Las narices perversas del anexionismo otean el horizonte cubano, buscando el tufo maligno de los que sueñan con mudar la estrella solitaria hacia el rectángulo ajeno en el que tanto la ansían. Sobre las piernas flojas de quienes no resisten, esperan depositar el peso avasallador de los procónsules y traer de regreso las cañoneras (ahora mucho más modernas).
No se van a detener –nunca lo han hecho–; están renovando la zanahoria constantemente, y saben muy bien dónde y cuándo ofrecerla y quienes son más propensos a la mordida tentadora. A cambio, van a exigir una alta cuota de olvido, un «pasar la página» y una inclinación de cabezas en las que colocar el yugo, para que los martianos no podamos pararnos sobre él.
Es indigno que sea la misma mano que nos aprieta el cuello, la que pretenda dádivas o esparza migajas esperando el agradecimiento servil de los que sufren por su culpa. Hay muchas cosas que a la larga pueden comprarse; raramente se puede poner precio a la dignidad.
Es necesario ir a la historia de Cuba. Allí están las respuestas para estos tiempos en que se pretende confundir diálogo con chantaje, y los que hablan de independencia de ideas, no son capaces de apartarse un centímetro de los anexionistas de siempre. Regresemos a Maceo, que tenía tanta fuerza en la mente como en el brazo.

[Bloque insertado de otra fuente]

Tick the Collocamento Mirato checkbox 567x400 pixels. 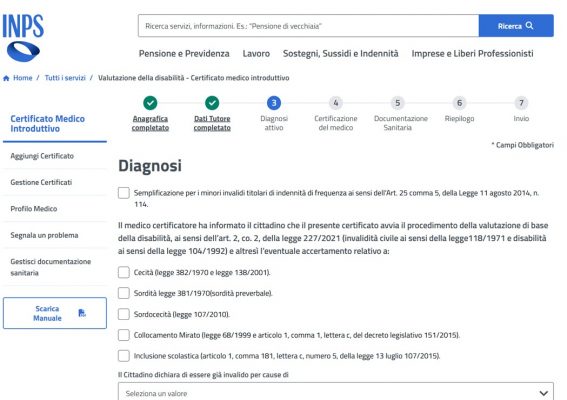[124, 335]
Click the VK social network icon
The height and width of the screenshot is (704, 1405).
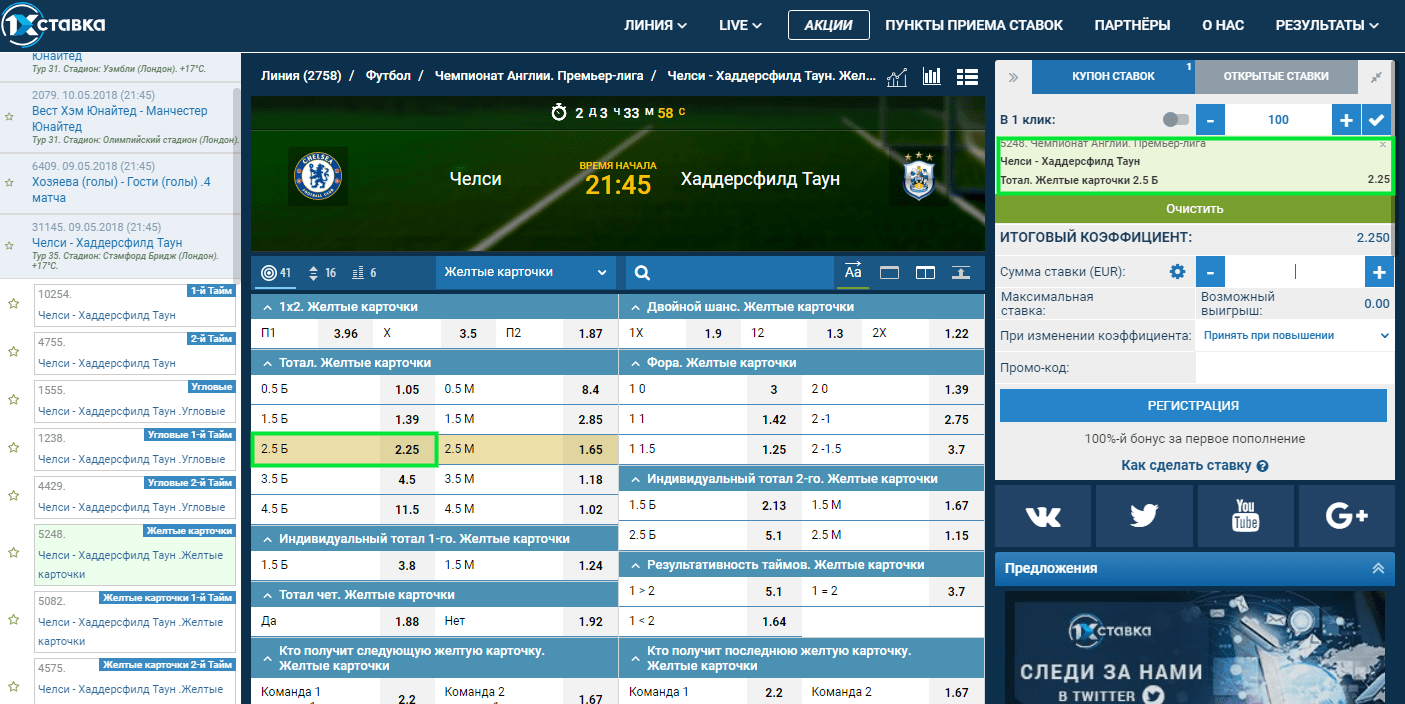pos(1044,516)
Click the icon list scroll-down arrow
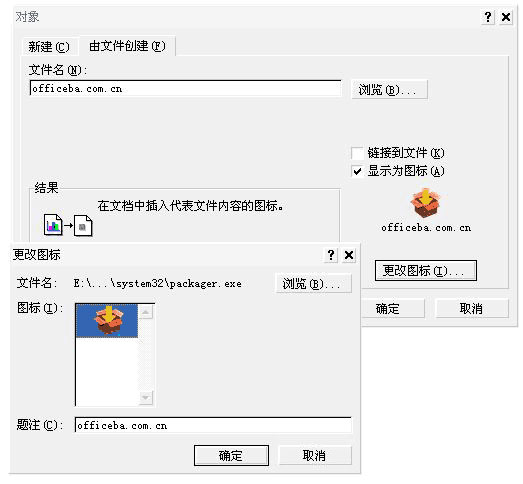Viewport: 523px width, 484px height. click(146, 398)
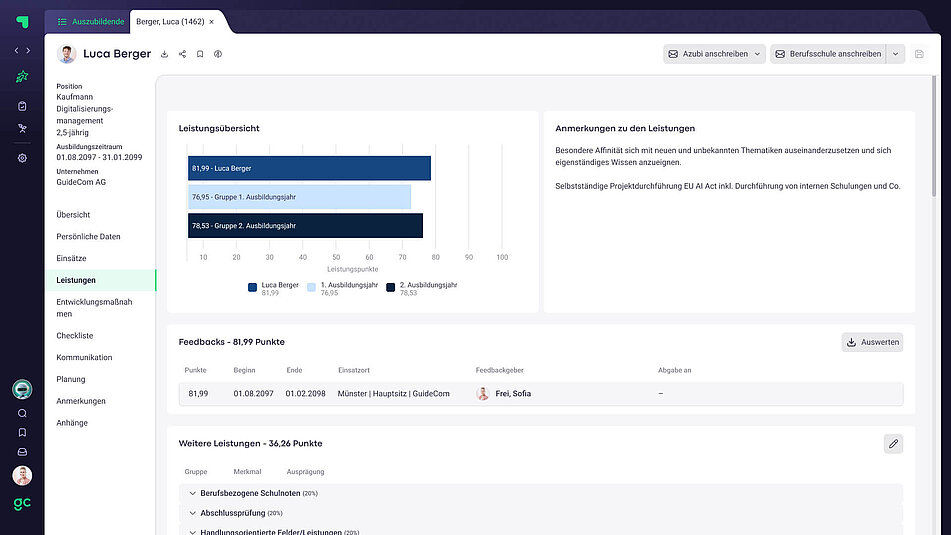The width and height of the screenshot is (951, 535).
Task: Open dropdown arrow next to Berufsschule anschreiben
Action: click(x=896, y=54)
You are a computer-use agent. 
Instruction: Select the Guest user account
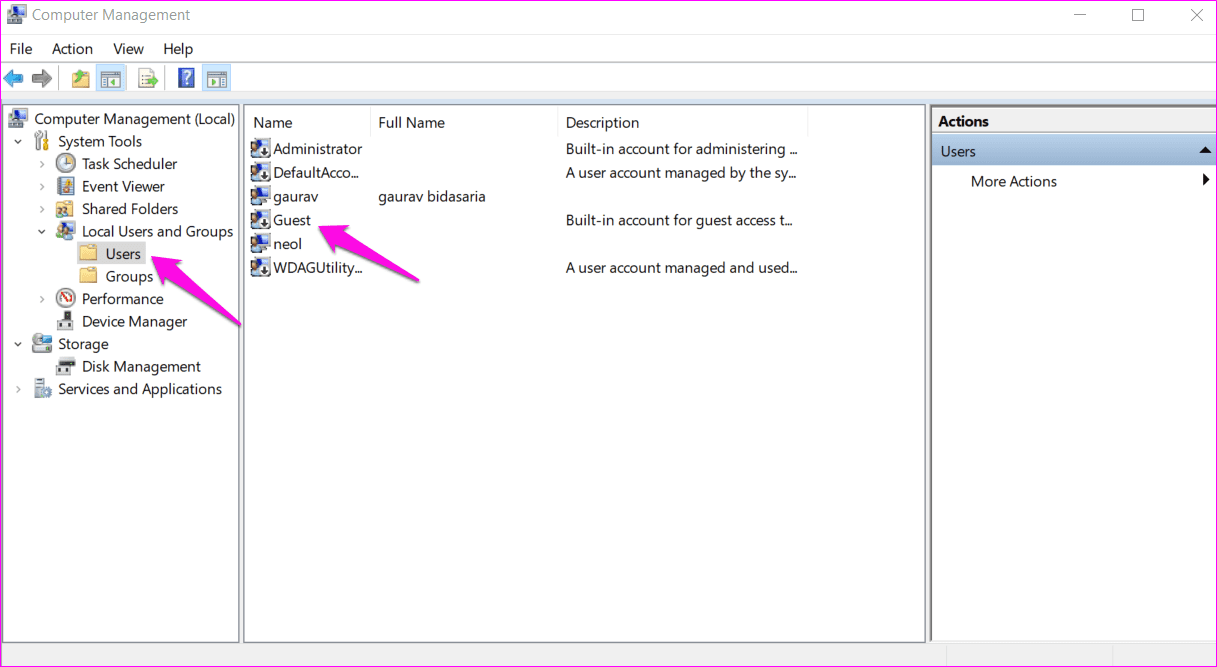pos(291,220)
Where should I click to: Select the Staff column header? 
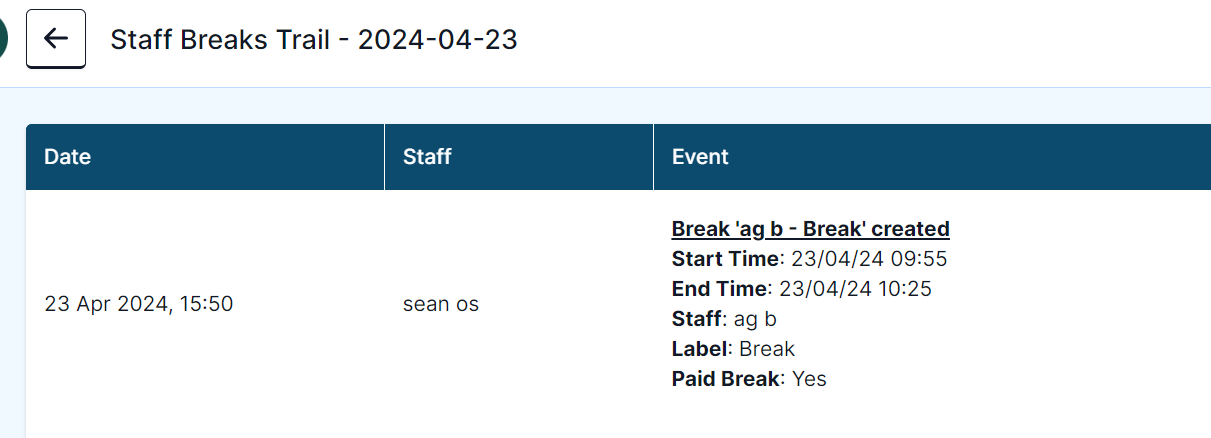click(x=427, y=157)
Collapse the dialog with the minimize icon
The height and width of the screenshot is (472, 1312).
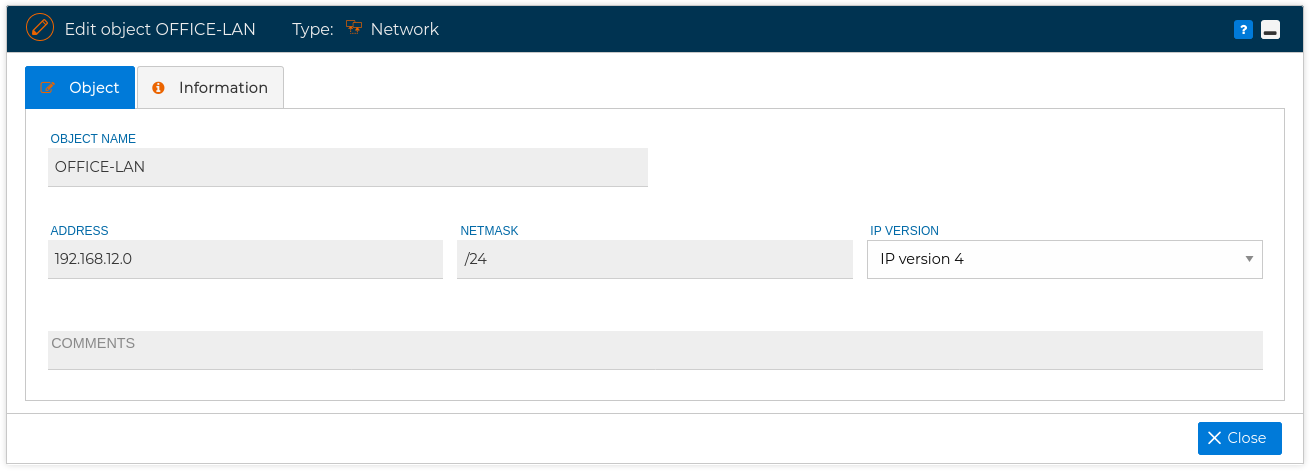(1270, 30)
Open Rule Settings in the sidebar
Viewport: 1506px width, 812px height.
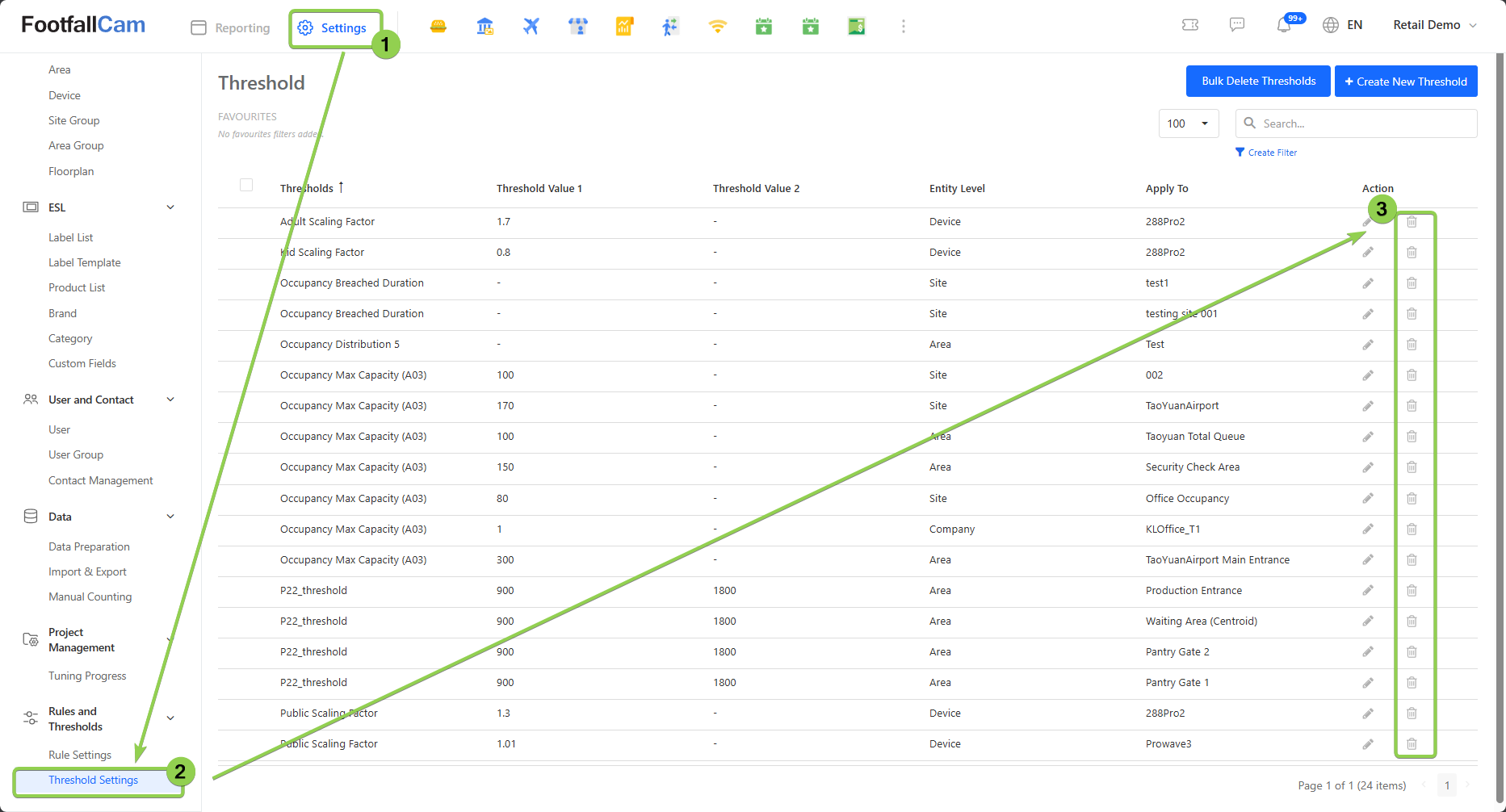point(80,755)
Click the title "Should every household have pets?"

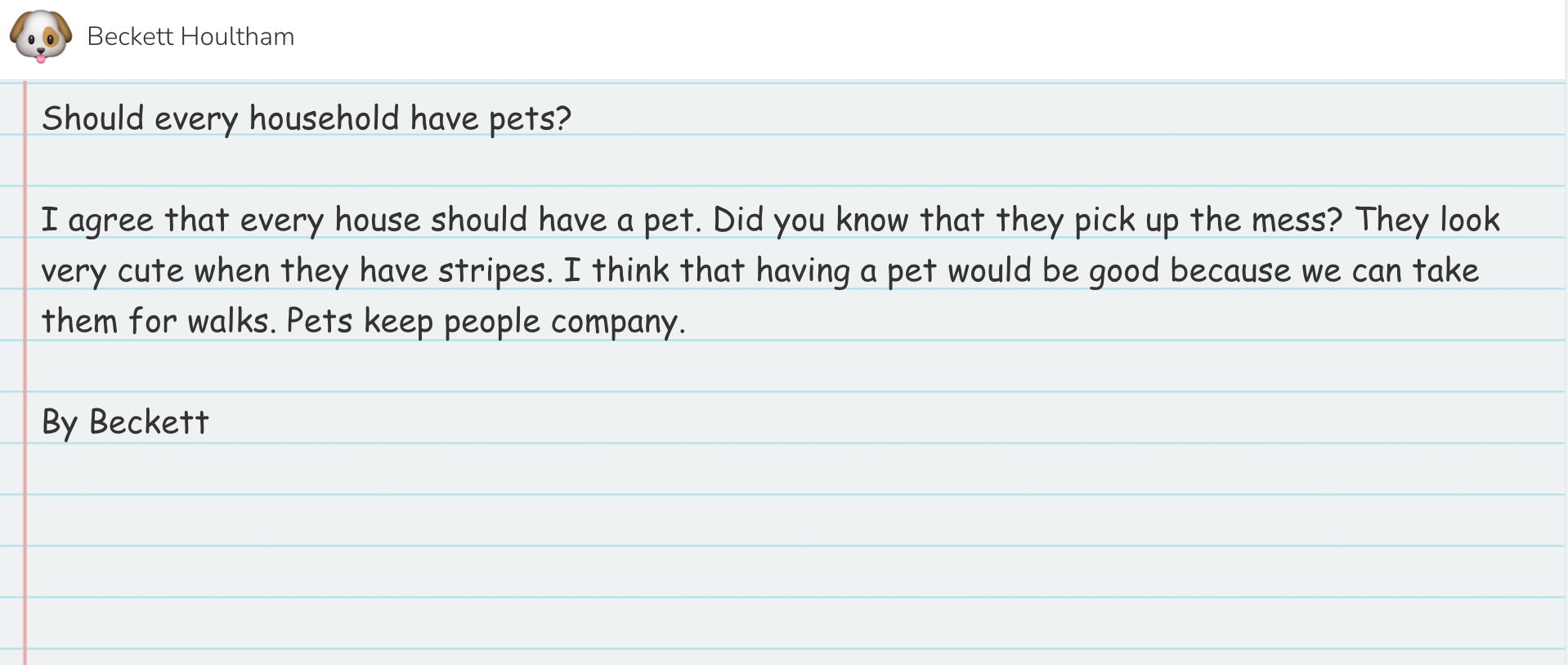click(x=306, y=118)

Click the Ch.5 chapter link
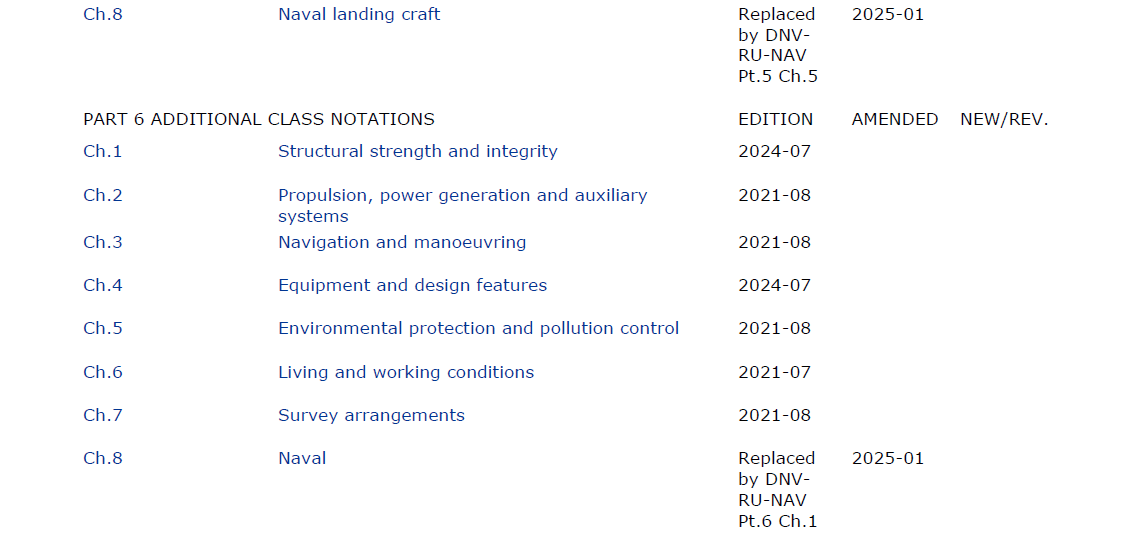102,329
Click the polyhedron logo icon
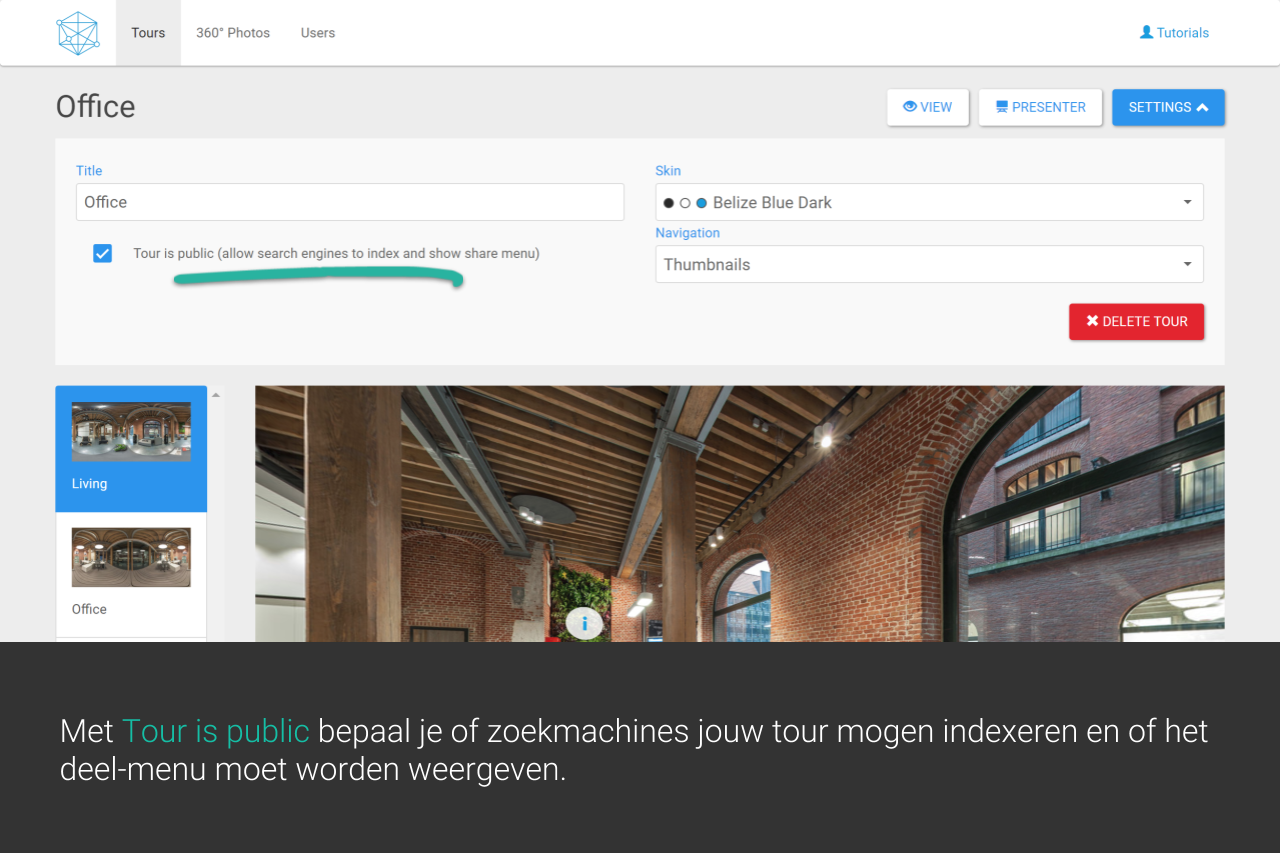Screen dimensions: 1280x853 (78, 33)
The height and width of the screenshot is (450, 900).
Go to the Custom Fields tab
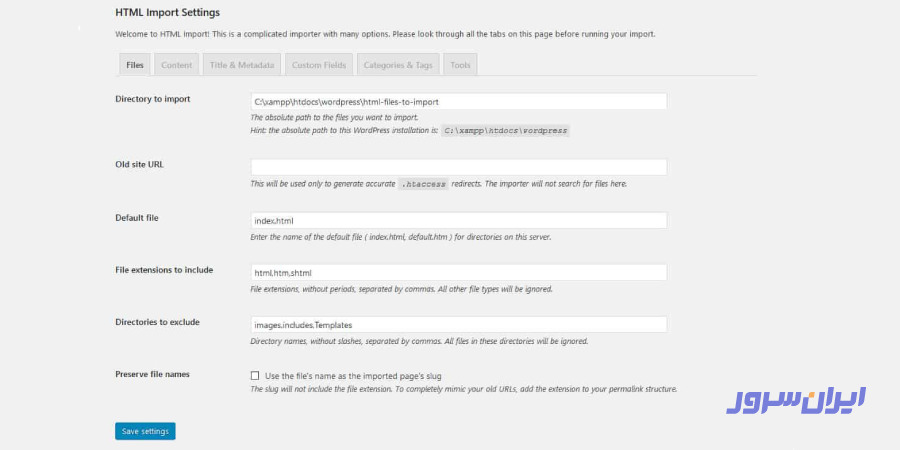click(319, 65)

Mientras el Titán estaba en Santiago de Cuba, fue invitado a numerosos lugares, y hallándose en un banquete en su honor, uno de los invitados, de nombre José Hernández, expresó su creencia de que Cuba llegaría a estar fatalmente anexionada a los Estados Unidos, y Maceo le ripostó de inmediato con una frase concluyente:
«Creo, joven, aunque me parece imposible, que este sería el único caso en el que tal vez estaría yo al lado de los españoles».